- _Task brief_
Filter the entries and keep only the lines where the string "agent" appears.

(Stored data)
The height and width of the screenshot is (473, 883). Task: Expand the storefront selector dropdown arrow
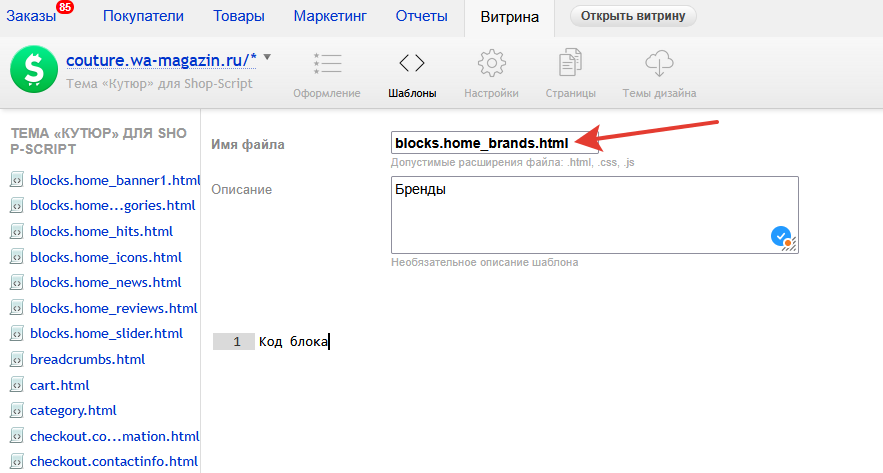coord(267,57)
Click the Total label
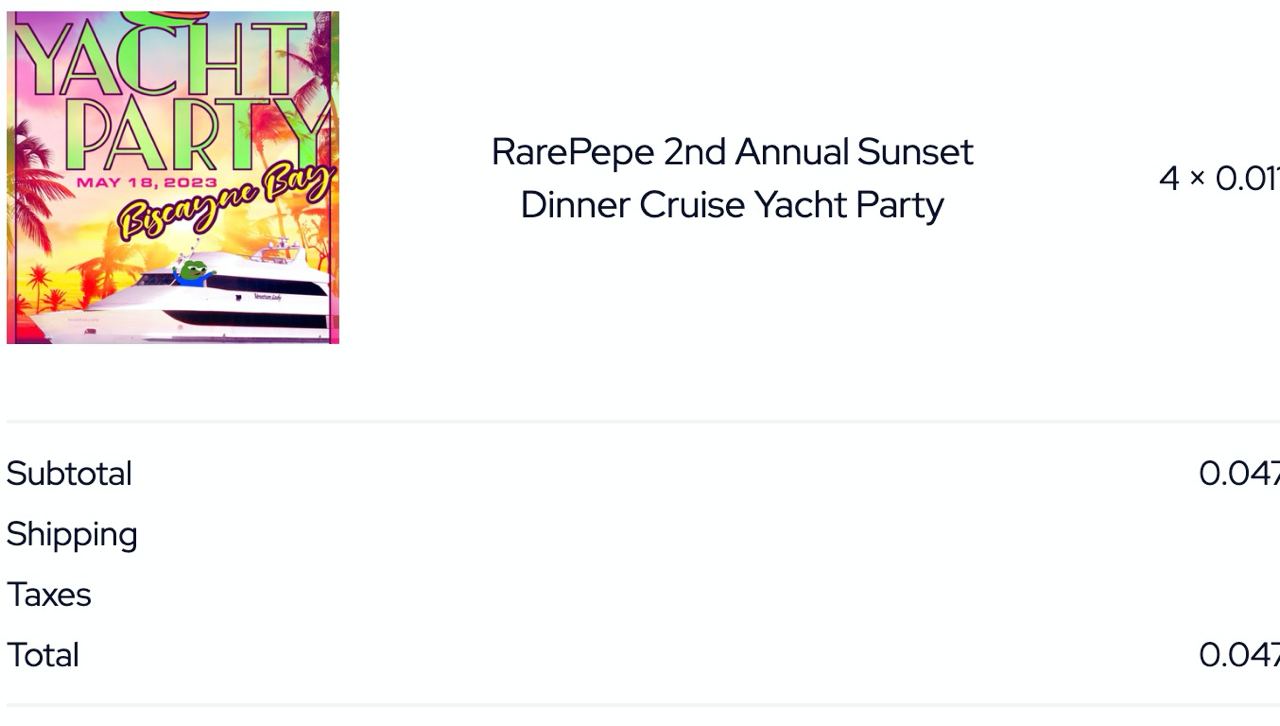The width and height of the screenshot is (1280, 726). coord(43,655)
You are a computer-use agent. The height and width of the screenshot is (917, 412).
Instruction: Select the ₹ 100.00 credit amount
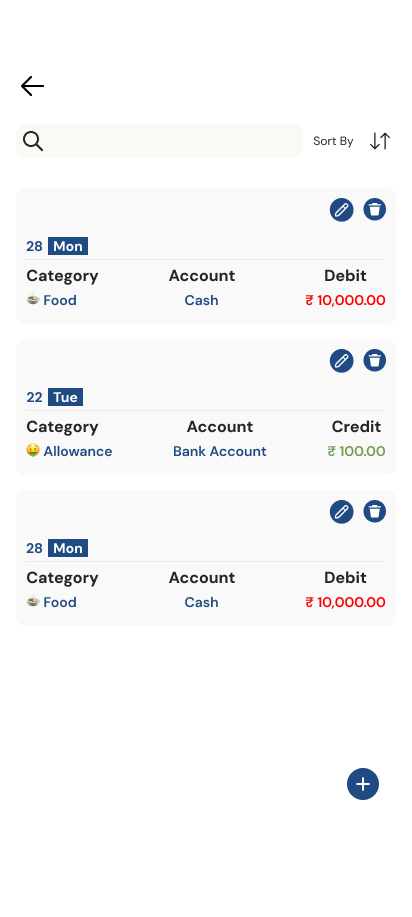(x=356, y=451)
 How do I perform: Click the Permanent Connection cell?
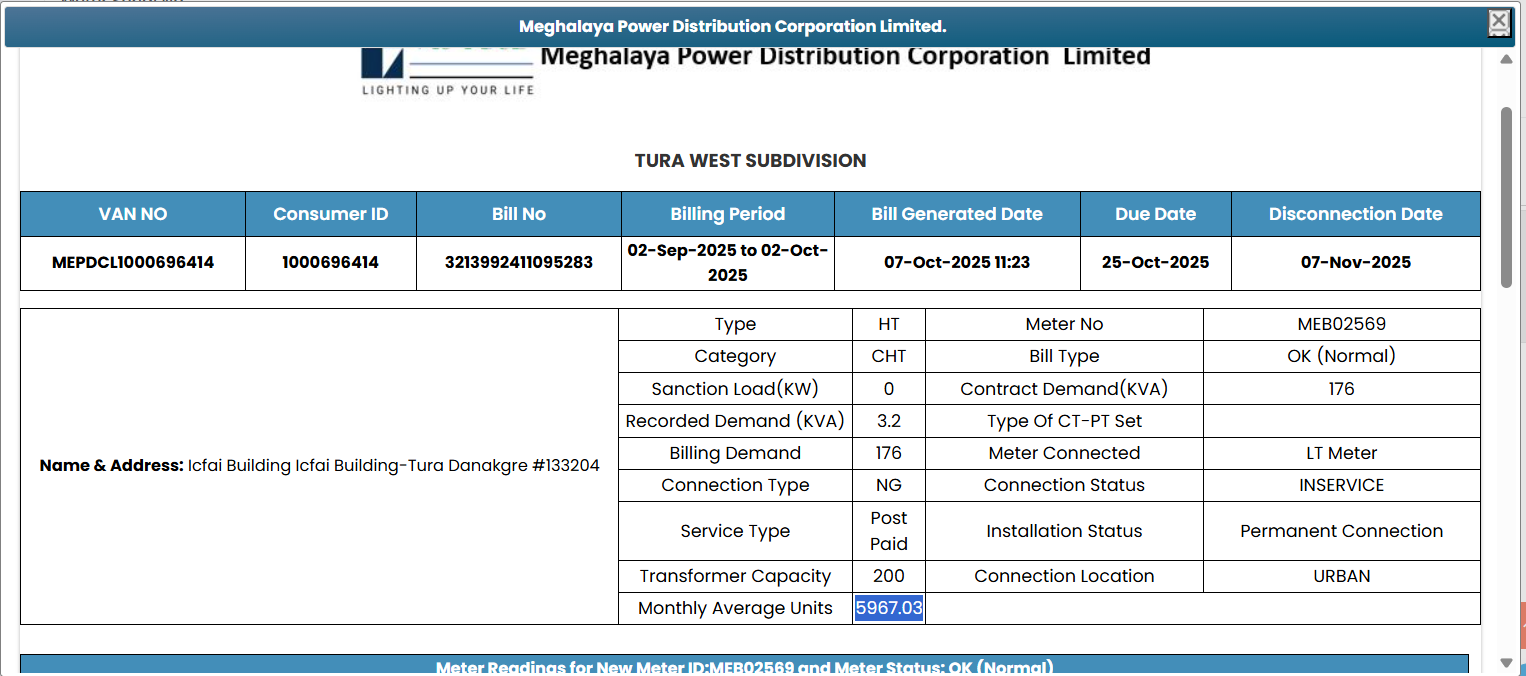pos(1341,531)
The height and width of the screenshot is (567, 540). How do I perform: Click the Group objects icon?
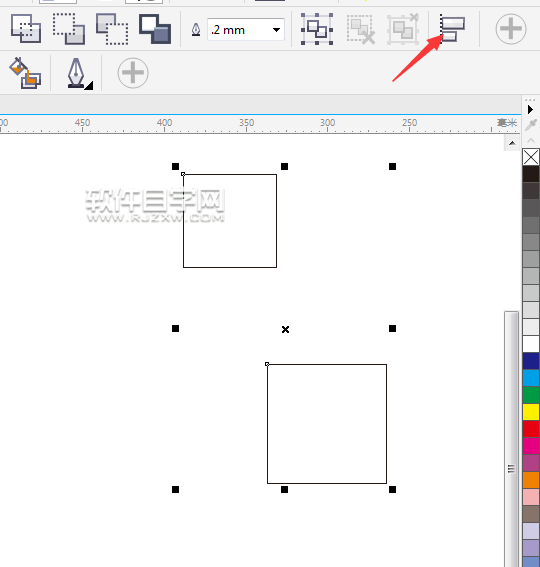(317, 29)
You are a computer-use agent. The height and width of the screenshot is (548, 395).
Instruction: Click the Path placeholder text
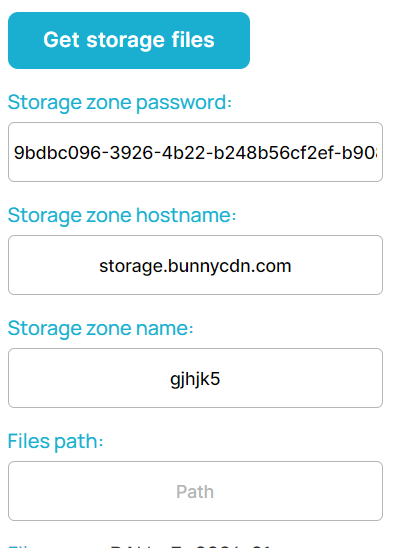point(195,492)
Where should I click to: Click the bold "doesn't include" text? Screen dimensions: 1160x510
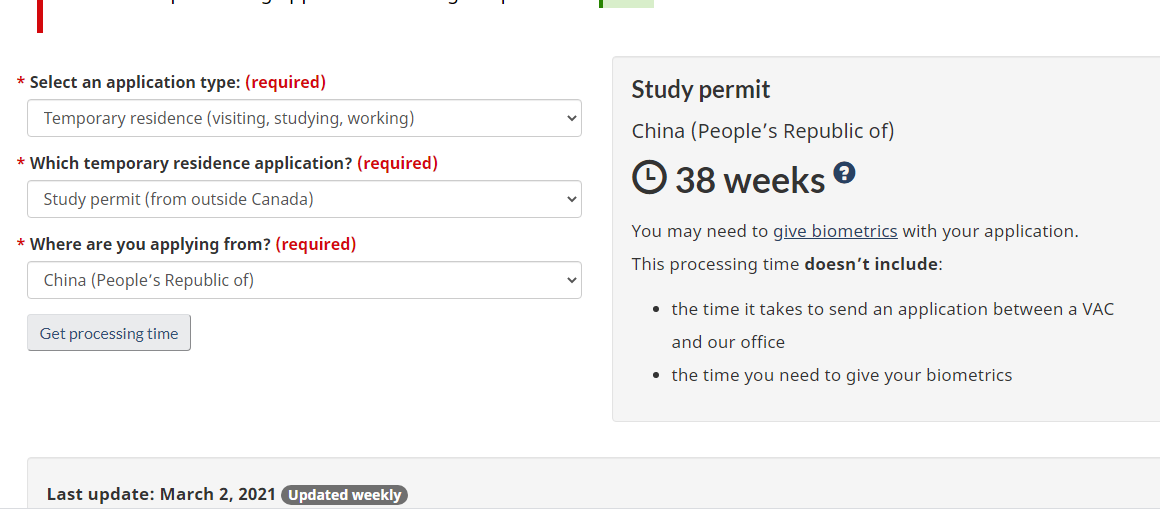click(x=871, y=264)
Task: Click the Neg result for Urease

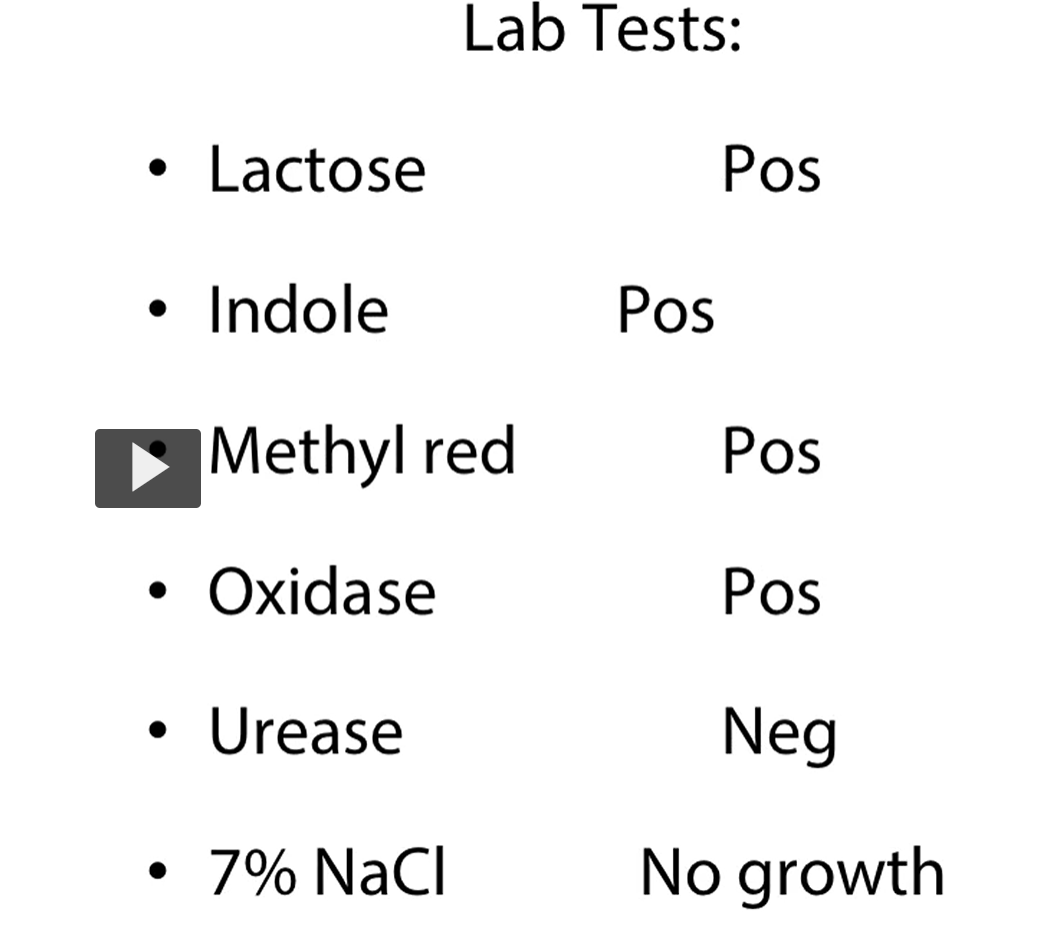Action: point(779,734)
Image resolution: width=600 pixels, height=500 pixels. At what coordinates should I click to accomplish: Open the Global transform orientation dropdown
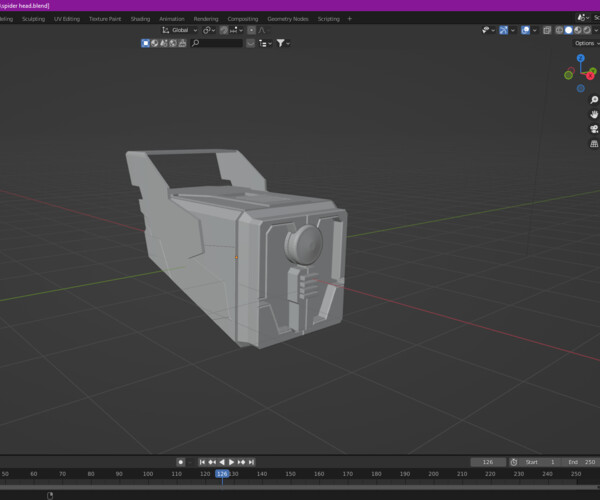tap(179, 31)
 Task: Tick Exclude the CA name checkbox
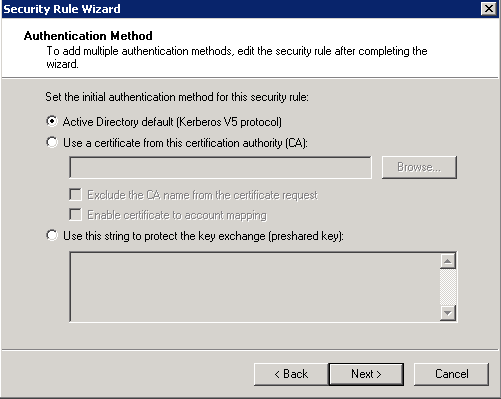click(75, 195)
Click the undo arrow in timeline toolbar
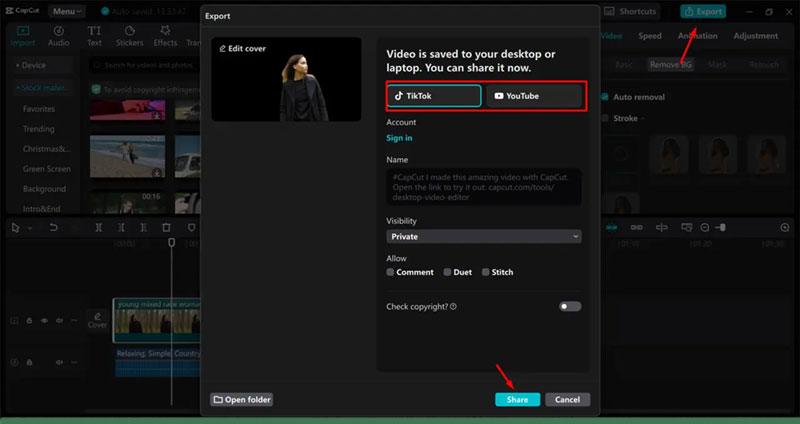This screenshot has width=800, height=424. coord(53,228)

- _Output for this task_
You are a computer-use agent. The height and width of the screenshot is (917, 412).
You are a computer-use agent. The height and width of the screenshot is (548, 395).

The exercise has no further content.